My credo has been that such scenarios, even if partly wrong, can lead to more satisfying scientific explanations in the future. And I do believe that the Darwinian evolutionary scenario I have laid out here to be an advance over Darwin’s own story, which in 1871—all of 140 years ago—took the conscience to be an apparently inevitable side effect of our human intelligence and empathy, and looked solely to group selection as the way to explain extrafamilial generosity.
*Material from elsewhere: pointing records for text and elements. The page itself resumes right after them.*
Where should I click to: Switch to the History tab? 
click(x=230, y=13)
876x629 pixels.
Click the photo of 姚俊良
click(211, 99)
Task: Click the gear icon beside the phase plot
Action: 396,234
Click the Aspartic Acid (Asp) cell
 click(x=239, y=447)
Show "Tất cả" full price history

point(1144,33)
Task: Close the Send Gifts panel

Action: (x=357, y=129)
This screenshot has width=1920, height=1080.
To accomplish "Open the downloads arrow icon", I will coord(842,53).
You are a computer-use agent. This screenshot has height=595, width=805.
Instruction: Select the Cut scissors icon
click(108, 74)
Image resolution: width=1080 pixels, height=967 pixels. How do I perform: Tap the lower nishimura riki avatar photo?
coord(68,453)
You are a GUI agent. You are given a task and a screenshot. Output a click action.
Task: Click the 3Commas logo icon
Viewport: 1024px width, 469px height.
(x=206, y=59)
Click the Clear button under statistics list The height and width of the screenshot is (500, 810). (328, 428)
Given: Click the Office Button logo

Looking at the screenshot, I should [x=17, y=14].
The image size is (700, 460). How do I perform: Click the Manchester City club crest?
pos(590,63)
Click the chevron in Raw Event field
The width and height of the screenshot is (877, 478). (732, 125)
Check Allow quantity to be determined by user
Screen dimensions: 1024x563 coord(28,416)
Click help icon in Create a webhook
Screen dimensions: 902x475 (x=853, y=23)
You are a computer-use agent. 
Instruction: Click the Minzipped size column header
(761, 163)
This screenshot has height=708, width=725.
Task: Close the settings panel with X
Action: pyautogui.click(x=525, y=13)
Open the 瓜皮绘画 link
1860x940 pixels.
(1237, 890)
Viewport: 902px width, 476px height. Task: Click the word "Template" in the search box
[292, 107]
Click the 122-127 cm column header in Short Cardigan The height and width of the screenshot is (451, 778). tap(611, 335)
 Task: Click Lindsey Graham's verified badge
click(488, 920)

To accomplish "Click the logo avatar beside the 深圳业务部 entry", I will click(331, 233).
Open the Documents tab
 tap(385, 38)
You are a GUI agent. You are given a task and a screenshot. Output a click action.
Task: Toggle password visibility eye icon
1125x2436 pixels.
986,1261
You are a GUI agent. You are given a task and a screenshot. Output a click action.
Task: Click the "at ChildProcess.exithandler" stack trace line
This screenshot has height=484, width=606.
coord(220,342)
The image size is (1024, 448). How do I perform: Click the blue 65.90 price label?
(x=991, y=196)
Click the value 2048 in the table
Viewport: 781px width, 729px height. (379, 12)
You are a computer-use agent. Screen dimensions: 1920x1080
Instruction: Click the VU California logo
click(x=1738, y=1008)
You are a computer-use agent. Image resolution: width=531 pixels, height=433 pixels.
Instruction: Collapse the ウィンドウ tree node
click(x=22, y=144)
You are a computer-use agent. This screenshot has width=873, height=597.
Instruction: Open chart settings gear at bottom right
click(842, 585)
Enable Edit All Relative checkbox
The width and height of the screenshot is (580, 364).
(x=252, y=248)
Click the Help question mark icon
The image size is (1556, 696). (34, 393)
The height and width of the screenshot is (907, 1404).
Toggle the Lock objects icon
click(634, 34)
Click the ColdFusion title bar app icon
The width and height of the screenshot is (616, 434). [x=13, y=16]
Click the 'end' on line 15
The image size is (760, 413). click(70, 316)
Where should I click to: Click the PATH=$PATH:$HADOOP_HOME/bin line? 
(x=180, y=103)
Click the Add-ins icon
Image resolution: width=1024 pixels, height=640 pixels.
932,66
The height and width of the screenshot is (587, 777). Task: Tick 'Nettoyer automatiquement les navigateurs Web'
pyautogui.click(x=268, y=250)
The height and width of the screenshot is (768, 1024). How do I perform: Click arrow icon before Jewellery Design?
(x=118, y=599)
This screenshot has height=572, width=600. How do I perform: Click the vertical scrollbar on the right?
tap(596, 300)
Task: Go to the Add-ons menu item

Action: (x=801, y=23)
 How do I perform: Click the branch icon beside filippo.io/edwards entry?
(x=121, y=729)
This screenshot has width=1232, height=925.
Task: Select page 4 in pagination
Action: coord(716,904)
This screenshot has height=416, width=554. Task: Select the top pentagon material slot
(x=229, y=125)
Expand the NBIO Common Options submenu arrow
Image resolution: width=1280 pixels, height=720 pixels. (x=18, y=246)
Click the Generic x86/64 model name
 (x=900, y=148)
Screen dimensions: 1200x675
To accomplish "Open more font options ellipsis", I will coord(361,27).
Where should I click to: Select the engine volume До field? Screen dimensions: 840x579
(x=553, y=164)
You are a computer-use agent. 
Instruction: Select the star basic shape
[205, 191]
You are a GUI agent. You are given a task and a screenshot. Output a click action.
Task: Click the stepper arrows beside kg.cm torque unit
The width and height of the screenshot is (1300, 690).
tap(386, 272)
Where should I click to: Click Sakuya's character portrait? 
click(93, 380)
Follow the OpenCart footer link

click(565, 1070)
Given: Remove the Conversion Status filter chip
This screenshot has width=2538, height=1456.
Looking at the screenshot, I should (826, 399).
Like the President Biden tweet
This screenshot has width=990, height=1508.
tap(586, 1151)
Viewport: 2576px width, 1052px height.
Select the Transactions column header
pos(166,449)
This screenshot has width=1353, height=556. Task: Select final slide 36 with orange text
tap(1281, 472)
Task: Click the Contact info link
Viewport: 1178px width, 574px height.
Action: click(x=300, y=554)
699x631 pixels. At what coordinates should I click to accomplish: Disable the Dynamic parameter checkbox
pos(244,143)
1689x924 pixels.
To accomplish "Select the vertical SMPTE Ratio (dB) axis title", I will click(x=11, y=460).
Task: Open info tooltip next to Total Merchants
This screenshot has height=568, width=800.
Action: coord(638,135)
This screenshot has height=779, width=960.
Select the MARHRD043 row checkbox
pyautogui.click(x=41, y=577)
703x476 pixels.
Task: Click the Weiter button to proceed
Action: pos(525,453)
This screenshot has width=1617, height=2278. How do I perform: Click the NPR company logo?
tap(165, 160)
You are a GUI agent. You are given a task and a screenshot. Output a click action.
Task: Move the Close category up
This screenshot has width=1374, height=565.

Our consciences and their functions are, indeed, tied to intelligence and sympathy, but the message of this book is that the conscience has actually evolved on its own in ways that can now be hypothesized on the basis of relative plausibility. Such a theory can be built not only by considering prehistoric changes in the natural environment, but also by giving some serious weight to prosocial human choices as these have shaped our social environments, sometimes quite brutally, and in turn have helped to shape our gene pools.

As I was writing this final chapter, I found myself wondering how convincing the scientific answers I have proposed in the preceding pages will be with the passage of yet another 140 years. I can only hope that my story here, like Darwin’s, will be seen as being incomplete but far from wrong—and worthy of continuation.